Voters in southern African nation of Zambia, headed to the polls on Thursday to elect the president and members of the National Assembly.
The voting came at a challenging time for the copper-rich nation, which was currently struggling with a severe economic crisis, political tensions and tough coronavirus restrictions.
There were 16 names on the ballot for president, but the race was expected to be a close head-to-head.
The close votes were supposed to be between, incumbent Edgar Lungu of the Patriotic Front (PF) and main opposition candidate, Hakainde Hichilema from the United Party of National Development (UPND).
Seven million people were eligible to vote.
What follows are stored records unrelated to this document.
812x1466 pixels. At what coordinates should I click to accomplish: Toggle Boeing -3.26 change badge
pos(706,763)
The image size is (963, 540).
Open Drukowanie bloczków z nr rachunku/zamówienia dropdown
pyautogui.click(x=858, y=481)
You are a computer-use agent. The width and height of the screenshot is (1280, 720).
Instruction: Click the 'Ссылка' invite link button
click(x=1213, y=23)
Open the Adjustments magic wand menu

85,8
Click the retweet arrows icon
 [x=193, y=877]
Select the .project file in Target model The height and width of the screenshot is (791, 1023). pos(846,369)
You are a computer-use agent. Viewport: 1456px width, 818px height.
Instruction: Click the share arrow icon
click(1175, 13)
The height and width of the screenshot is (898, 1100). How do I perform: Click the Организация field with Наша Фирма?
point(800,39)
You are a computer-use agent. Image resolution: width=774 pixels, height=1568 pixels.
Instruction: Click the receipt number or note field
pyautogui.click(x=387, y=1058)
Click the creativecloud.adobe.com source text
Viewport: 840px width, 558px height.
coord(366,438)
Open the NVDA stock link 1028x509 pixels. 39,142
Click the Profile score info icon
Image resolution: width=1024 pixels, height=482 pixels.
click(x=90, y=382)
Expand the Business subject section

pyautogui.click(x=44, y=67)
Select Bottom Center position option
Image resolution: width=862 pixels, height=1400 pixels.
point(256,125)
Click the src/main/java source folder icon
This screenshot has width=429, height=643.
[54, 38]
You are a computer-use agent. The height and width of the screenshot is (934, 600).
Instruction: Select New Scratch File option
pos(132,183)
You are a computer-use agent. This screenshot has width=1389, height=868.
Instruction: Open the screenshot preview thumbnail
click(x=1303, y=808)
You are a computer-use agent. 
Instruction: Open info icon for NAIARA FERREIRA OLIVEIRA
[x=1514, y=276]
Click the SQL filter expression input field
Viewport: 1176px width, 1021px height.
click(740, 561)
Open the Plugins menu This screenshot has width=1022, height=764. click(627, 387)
Official results were not expected before Saturday.
Zambia had been regarded as one of Africa’s most successful democracies, with several peaceful changes of power haven taken place since multi-party democracy was introduced in 1990.
But the last general elections in 2016 were preceded by a wave of violence, with clashes erupting between opposition and government supporters.
After Lungu’s win, the opposition claimed the poll was rigged in his favour.
Opposition politicians, repeatedly faced arrests and charges over the past few years, drawing accusations from human rights groups that the cases were politically motivated.
Hichilema, a perennial presidential candidate, was charged in 2017 with high treason and held in detention, but the case was later dropped.
Lungu, 64, became president after narrowly winning a January 2015 by-election, caused by the death of his predecessor, Michael Sata.